=== Jobs ===
1. Reproduce the passage on NFTs and Barbie word for word, from "Not all of the" to "three seconds' fame.".
2. According to the passage on NFTs and Barbie, in what ways is Barbie available in diverse forms? List each one.

___ Text segment

The non-fungible future
When a digital-only work of art sold for $69 million last month, non-fungible tokens (NFTs) hit the mainstream headlines.
If you're hazy on NFTs, here's a great explainer from The Verge.
Not all of the attention was admiring - the artist who produced the big ticket work admitted that creating it used up the equivalent of two years' worth of electricity. Hm.
It turned the head of eternally on-trend Barbie - she of 'one sold every three seconds' fame.

Born in 1959 as both a blonde and a brunette, Barbie was a full-on career woman toting a briefcase in the Eighties, is available in diverse skin tones, body shapes, clothes and hairstyles, and still enjoys an on-off relationship with toy-boy doll Ken.

“She was the first doll to emulate adult women,” points out a sixty-something grandmother. “Dolls in my day were about responsibility, to care for, to fuss over. Then Barbie came along and it was all about growing up fast.”

Growing up fast...

______
___ Raw records

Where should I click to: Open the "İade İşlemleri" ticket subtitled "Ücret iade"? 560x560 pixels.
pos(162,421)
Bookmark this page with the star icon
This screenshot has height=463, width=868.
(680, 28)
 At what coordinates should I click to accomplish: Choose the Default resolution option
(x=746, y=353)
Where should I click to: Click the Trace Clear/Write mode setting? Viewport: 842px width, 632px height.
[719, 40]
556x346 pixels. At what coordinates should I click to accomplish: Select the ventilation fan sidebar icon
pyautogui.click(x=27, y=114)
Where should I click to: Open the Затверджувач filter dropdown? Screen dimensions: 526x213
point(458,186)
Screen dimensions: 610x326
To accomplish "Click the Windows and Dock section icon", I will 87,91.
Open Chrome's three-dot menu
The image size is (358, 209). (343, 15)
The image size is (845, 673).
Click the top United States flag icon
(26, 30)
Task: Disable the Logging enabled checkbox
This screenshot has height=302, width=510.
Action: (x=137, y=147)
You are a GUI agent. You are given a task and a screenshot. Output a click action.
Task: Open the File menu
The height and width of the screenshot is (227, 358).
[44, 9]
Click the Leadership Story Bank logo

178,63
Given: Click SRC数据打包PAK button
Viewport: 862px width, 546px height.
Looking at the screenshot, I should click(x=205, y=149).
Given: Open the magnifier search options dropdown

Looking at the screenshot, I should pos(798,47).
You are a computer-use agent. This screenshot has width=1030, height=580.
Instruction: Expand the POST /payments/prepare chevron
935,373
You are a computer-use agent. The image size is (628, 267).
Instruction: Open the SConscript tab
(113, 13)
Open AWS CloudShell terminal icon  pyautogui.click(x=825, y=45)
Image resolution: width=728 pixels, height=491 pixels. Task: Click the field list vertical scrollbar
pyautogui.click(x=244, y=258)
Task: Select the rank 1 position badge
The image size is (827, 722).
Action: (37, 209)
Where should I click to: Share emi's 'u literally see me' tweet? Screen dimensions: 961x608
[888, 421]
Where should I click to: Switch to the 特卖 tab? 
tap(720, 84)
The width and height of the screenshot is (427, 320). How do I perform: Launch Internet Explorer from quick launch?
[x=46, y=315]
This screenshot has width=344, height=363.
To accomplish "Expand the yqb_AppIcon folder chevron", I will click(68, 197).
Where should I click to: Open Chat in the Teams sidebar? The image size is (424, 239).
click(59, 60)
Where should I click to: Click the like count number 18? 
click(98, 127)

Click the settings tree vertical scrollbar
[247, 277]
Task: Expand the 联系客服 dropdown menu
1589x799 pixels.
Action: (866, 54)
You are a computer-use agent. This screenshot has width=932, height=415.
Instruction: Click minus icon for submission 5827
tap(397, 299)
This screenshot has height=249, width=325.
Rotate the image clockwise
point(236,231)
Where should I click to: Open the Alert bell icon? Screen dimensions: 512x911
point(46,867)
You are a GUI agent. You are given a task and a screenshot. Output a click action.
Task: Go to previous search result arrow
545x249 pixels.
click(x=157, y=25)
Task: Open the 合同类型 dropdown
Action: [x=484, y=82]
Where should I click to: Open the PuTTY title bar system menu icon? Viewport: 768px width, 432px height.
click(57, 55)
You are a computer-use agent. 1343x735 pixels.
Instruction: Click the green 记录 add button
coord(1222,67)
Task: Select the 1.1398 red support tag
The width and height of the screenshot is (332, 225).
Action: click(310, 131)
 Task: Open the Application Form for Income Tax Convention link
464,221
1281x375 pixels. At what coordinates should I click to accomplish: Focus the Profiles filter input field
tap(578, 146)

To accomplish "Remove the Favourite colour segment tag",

______

=== Worked answers ===
1.
Not all of the attention was admiring - the artist who produced the big ticket work admitted that creating it used up the equivalent of two years' worth of electricity. Hm.
It turned the head of eternally on-trend Barbie - she of 'one sold every three seconds' fame.

2.
- Skin tones
- Body shapes
- Clothes
- Hairstyles